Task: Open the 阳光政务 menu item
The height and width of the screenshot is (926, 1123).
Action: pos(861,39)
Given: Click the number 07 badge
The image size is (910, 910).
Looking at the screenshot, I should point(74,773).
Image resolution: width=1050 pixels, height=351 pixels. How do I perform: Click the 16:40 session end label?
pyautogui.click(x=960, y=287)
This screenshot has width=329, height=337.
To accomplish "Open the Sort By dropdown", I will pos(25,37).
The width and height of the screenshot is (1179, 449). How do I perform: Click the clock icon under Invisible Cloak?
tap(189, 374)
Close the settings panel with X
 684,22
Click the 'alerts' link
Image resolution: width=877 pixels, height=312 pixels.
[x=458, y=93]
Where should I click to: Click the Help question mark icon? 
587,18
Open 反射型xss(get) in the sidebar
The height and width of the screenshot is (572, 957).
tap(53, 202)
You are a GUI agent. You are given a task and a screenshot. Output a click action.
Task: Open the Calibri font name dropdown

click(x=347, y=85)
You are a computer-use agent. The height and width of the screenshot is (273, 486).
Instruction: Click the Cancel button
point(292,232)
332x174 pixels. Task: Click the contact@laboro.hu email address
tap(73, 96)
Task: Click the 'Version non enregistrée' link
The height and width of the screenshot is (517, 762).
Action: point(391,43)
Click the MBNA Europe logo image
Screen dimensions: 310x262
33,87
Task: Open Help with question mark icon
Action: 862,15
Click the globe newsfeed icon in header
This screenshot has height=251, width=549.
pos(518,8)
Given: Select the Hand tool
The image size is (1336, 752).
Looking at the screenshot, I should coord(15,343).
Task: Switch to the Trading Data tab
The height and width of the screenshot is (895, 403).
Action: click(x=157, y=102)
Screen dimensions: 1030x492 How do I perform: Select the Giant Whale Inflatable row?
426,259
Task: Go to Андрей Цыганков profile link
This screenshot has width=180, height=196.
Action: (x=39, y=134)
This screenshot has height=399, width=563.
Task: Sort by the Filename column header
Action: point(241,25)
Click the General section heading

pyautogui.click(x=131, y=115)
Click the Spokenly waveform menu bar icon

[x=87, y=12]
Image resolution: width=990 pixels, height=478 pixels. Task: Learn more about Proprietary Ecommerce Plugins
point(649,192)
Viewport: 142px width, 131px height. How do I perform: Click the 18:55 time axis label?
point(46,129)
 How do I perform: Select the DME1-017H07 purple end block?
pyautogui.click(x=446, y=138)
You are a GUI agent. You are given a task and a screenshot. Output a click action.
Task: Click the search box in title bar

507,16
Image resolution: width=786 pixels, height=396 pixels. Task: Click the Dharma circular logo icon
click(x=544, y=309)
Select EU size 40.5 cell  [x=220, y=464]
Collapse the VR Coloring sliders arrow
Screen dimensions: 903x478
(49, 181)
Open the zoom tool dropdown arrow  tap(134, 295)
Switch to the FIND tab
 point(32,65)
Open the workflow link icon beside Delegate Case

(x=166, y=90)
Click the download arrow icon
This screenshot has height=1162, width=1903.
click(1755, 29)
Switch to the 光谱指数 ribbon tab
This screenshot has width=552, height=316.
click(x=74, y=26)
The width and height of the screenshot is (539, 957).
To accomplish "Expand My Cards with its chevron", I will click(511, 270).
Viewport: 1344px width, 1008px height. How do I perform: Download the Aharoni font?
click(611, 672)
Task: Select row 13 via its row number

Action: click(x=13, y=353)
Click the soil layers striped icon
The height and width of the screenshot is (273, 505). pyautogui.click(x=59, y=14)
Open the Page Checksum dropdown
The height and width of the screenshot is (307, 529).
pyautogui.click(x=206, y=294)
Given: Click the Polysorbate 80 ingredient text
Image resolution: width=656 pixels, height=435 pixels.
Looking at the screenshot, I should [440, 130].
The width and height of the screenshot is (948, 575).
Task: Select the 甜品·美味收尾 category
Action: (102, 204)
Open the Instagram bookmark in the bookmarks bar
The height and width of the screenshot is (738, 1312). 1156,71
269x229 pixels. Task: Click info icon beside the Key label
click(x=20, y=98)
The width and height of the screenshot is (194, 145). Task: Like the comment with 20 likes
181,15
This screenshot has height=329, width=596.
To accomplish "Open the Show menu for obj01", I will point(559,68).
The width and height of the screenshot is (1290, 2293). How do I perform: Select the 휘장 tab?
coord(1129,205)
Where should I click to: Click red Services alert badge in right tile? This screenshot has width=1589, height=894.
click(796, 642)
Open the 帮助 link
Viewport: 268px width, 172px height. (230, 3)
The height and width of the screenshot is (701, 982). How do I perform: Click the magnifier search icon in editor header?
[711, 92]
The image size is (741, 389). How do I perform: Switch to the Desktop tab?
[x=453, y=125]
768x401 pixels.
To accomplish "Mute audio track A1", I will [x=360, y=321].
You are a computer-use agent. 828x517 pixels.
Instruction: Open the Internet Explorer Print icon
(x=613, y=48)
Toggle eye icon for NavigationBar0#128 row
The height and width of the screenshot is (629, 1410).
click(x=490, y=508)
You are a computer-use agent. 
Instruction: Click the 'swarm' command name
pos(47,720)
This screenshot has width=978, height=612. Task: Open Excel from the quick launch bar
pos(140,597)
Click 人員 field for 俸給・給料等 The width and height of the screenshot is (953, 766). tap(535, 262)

#### INSTRUCTIONS TO FOLLOW
Rewrite all of the entries, changing every "computer-use agent" to "screen-control agent" and leaving everything else the same.

#### SOLUTION
Task: Open the 阳光政务 menu item
The height and width of the screenshot is (926, 1123).
Action: pos(861,39)
Given: Click the number 07 badge
The image size is (910, 910).
Looking at the screenshot, I should point(74,773).
Image resolution: width=1050 pixels, height=351 pixels. How do I perform: Click the 16:40 session end label?
pyautogui.click(x=960, y=287)
This screenshot has width=329, height=337.
To accomplish "Open the Sort By dropdown", I will pos(25,37).
The width and height of the screenshot is (1179, 449). How do I perform: Click the clock icon under Invisible Cloak?
tap(189, 374)
Close the settings panel with X
 684,22
Click the 'alerts' link
Image resolution: width=877 pixels, height=312 pixels.
[x=458, y=93]
Where should I click to: Click the Help question mark icon? 
587,18
Open 反射型xss(get) in the sidebar
The height and width of the screenshot is (572, 957).
tap(53, 202)
You are a GUI agent. You are given a task and a screenshot. Output a click action.
Task: Open the Calibri font name dropdown

click(x=347, y=85)
You are a screen-control agent. The height and width of the screenshot is (273, 486).
Instruction: Click the Cancel button
point(292,232)
332x174 pixels. Task: Click the contact@laboro.hu email address
tap(73, 96)
Task: Click the 'Version non enregistrée' link
The height and width of the screenshot is (517, 762).
Action: point(391,43)
Click the MBNA Europe logo image
Screen dimensions: 310x262
33,87
Task: Open Help with question mark icon
Action: 862,15
Click the globe newsfeed icon in header
This screenshot has height=251, width=549.
pos(518,8)
Given: Select the Hand tool
The image size is (1336, 752).
Looking at the screenshot, I should coord(15,343).
Task: Switch to the Trading Data tab
The height and width of the screenshot is (895, 403).
Action: click(x=157, y=102)
Screen dimensions: 1030x492 How do I perform: Select the Giant Whale Inflatable row?
426,259
Task: Go to Андрей Цыганков profile link
This screenshot has width=180, height=196.
Action: (x=39, y=134)
This screenshot has height=399, width=563.
Task: Sort by the Filename column header
Action: point(241,25)
Click the General section heading

pyautogui.click(x=131, y=115)
Click the Spokenly waveform menu bar icon

[x=87, y=12]
Image resolution: width=990 pixels, height=478 pixels. Task: Learn more about Proprietary Ecommerce Plugins
point(649,192)
Viewport: 142px width, 131px height. How do I perform: Click the 18:55 time axis label?
point(46,129)
 How do I perform: Select the DME1-017H07 purple end block?
pyautogui.click(x=446, y=138)
You are a GUI agent. You are given a task and a screenshot. Output a click action.
Task: Click the search box in title bar

507,16
Image resolution: width=786 pixels, height=396 pixels. Task: Click the Dharma circular logo icon
click(x=544, y=309)
Select EU size 40.5 cell  [x=220, y=464]
Collapse the VR Coloring sliders arrow
Screen dimensions: 903x478
(49, 181)
Open the zoom tool dropdown arrow  tap(134, 295)
Switch to the FIND tab
 point(32,65)
Open the workflow link icon beside Delegate Case

(x=166, y=90)
Click the download arrow icon
This screenshot has height=1162, width=1903.
click(1755, 29)
Switch to the 光谱指数 ribbon tab
This screenshot has width=552, height=316.
click(x=74, y=26)
The width and height of the screenshot is (539, 957).
To accomplish "Expand My Cards with its chevron", I will click(511, 270).
Viewport: 1344px width, 1008px height. How do I perform: Download the Aharoni font?
click(611, 672)
Task: Select row 13 via its row number

Action: click(x=13, y=353)
Click the soil layers striped icon
The height and width of the screenshot is (273, 505). pyautogui.click(x=59, y=14)
Open the Page Checksum dropdown
The height and width of the screenshot is (307, 529).
pyautogui.click(x=206, y=294)
Given: Click the Polysorbate 80 ingredient text
Image resolution: width=656 pixels, height=435 pixels.
Looking at the screenshot, I should [440, 130].
The width and height of the screenshot is (948, 575).
Task: Select the 甜品·美味收尾 category
Action: (102, 204)
Open the Instagram bookmark in the bookmarks bar
The height and width of the screenshot is (738, 1312). 1156,71
269x229 pixels. Task: Click info icon beside the Key label
click(x=20, y=98)
The width and height of the screenshot is (194, 145). Task: Like the comment with 20 likes
181,15
This screenshot has height=329, width=596.
To accomplish "Open the Show menu for obj01", I will point(559,68).
The width and height of the screenshot is (1290, 2293). How do I perform: Select the 휘장 tab?
coord(1129,205)
Where should I click to: Click red Services alert badge in right tile? This screenshot has width=1589, height=894.
click(796, 642)
Open the 帮助 link
Viewport: 268px width, 172px height. (230, 3)
The height and width of the screenshot is (701, 982). How do I perform: Click the magnifier search icon in editor header?
[711, 92]
The image size is (741, 389). How do I perform: Switch to the Desktop tab?
[x=453, y=125]
768x401 pixels.
To accomplish "Mute audio track A1", I will [x=360, y=321].
You are a screen-control agent. 828x517 pixels.
Instruction: Open the Internet Explorer Print icon
(x=613, y=48)
Toggle eye icon for NavigationBar0#128 row
The height and width of the screenshot is (629, 1410).
click(x=490, y=508)
You are a screen-control agent. 
Instruction: Click the 'swarm' command name
pos(47,720)
This screenshot has width=978, height=612. Task: Open Excel from the quick launch bar
pos(140,597)
Click 人員 field for 俸給・給料等 The width and height of the screenshot is (953, 766). tap(535, 262)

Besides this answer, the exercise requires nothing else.